Researchers Identify B Cells as Driver of Immunotherapy Resistance in Liver Cancer
March 13, 2026 - Eden McCleskeyDespite major advances in immunotherapy, most patients with hepatocellular carcinoma (HCC) fail to respond to current immune checkpoint inhibitors. New research led by investigators now at Houston Methodist Hospital suggests an unexpected immune cell population — tumor-associated B cells — may be a key driver of resistance and a promising therapeutic target.
The study, led by Dr. Dan Duda, Ph.D., and published in the journal Nature Communications, shows that B cells infiltrating liver tumors can suppress the anti-tumor activity of T cells, limiting the effectiveness of immunotherapy.
In preclinical models, selectively disrupting this B-cell–mediated immunosuppression significantly enhanced the activity of both immune checkpoint blockade and STING-based immune therapies.
The findings highlight a previously underappreciated component of the liver tumor microenvironment and suggest new combination strategies that could expand the reach of immunotherapy for patients with advanced liver cancer.
An immune paradox inside liver tumors
Immune checkpoint blockade (ICB) therapies, such as PD-1 and PD-L1 inhibitors, work primarily by reinvigorating cytotoxic T cells that recognize and destroy tumor cells. In hepatocellular carcinoma, these therapies — often combined with anti-angiogenic drugs — have transformed systemic treatment options in recent years.
Yet clinical response rates remain modest. More than 70% of patients with advanced HCC ultimately fail to respond or develop resistance to ICB therapies.
Most research into this resistance has focused on T cells and other well-known immune suppressors such as regulatory T cells or myeloid-derived suppressor cells. However, the new study reveals that B lymphocytes — traditionally known for producing antibodies — can also play a powerful regulatory role inside tumors.
By analyzing multiple RNA sequencing datasets from liver cancer models treated with immunotherapy, researchers found that immune checkpoint blockade consistently increased infiltration of both CD8+ T cells and B cells within tumors. While the T-cell expansion was expected, the rise in B cells was more surprising.
Further investigation showed that many of these infiltrating B cells adopted an immunosuppressive phenotype, releasing anti-inflammatory cytokines such as IL-10 that dampen anti-tumor immunity.
Playing for the wrong side
Using mouse models that mimic human HCC — including tumors arising in fibrotic liver tissue — investigators demonstrated that immunotherapy and STING agonists both trigger an influx of B cells into tumors.
These B cells often organized into clusters resembling tertiary lymphoid structures, immune aggregates sometimes seen in chronic inflammatory diseases and cancers. But in this context, the B-cell populations appeared to limit therapeutic responses.
When researchers experimentally depleted B cells, the results were striking.

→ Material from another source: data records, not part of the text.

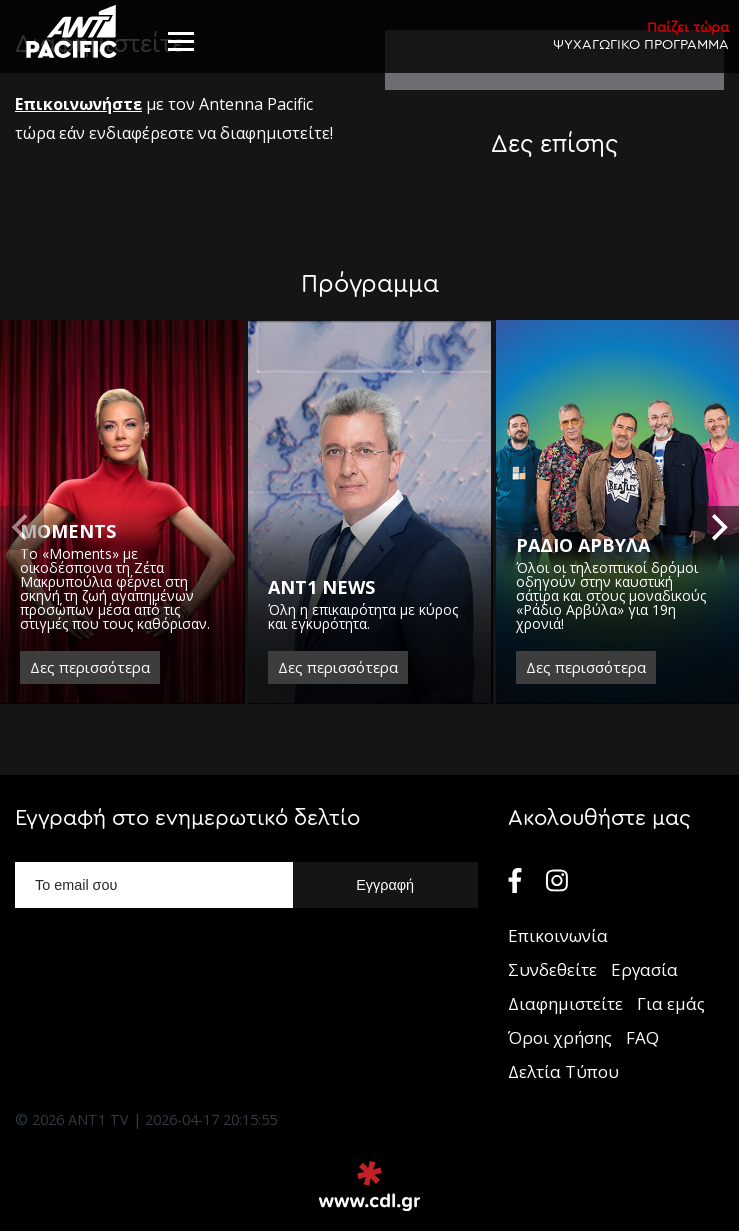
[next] (717, 528)
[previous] (22, 528)
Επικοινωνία (558, 935)
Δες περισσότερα (90, 667)
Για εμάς (671, 1003)
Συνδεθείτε (552, 969)
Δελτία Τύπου (563, 1071)
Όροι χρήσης (560, 1037)
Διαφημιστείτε (565, 1003)
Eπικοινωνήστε (78, 104)
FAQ (642, 1037)
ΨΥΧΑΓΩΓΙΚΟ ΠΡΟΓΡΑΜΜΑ (641, 35)
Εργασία (644, 969)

Combining B-cell depletion with immune checkpoint blockade significantly delayed tumor growth and improved survival compared with immunotherapy alone. Similar results were observed when B-cell depletion was paired with activation of the STING pathway — an innate immune signaling mechanism that stimulates type I interferon responses and is being explored as an anti-cancer strategy.
In highly aggressive liver cancer models prone to metastasis, the combination therapy not only slowed tumor progression but also reduced lung metastases.
A new immune checkpoint on B cells
The researchers also identified a potential molecular target driving this immunosuppressive B-cell activity.
The work highlights TIM-1, an immune checkpoint receptor expressed on a subset of regulatory B cells. Tumors treated with immunotherapy or STING agonists showed increased expression of TIM-1 and higher levels of regulatory cytokines associated with immune suppression.
Blocking TIM-1 signaling alongside STING activation produced stronger anti-tumor responses than either therapy alone, enhancing CD8+ T-cell activity and slowing tumor progression in immunotherapy-resistant models.
The results suggest that TIM-1 could serve as both a biomarker of resistance and a therapeutic target.
Expanding the immunotherapy playbook
Importantly, B-cell targeting alone did not affect tumor growth, indicating that these cells become therapeutically relevant primarily in the context of immune activation.
But when combined with checkpoint blockade and innate immune stimulation, removing B-cell-mediated suppression dramatically amplified treatment responses. In some models, a multi-drug combination of STING activation, checkpoint inhibition and B-cell targeting eradicated tumors entirely and generated durable immune memory.
The study also found that gene signatures associated with TIM-1-positive B cells correlated with survival in human liver cancer datasets, suggesting that the mechanisms observed in mice may be clinically relevant.
The findings add to a growing body of evidence that tumor microenvironments — not just cancer cells themselves — determine how patients respond to immunotherapy.
While B cells can play beneficial roles in many cancers by presenting antigens and supporting immune activation, this work demonstrates that specific B-cell subsets may instead promote immune escape in liver cancer.
The implication for clinicians and researchers: Targeting immunosuppressive B cells — or selectively reprogramming them — could help unlock more durable responses for patients with this challenging disease.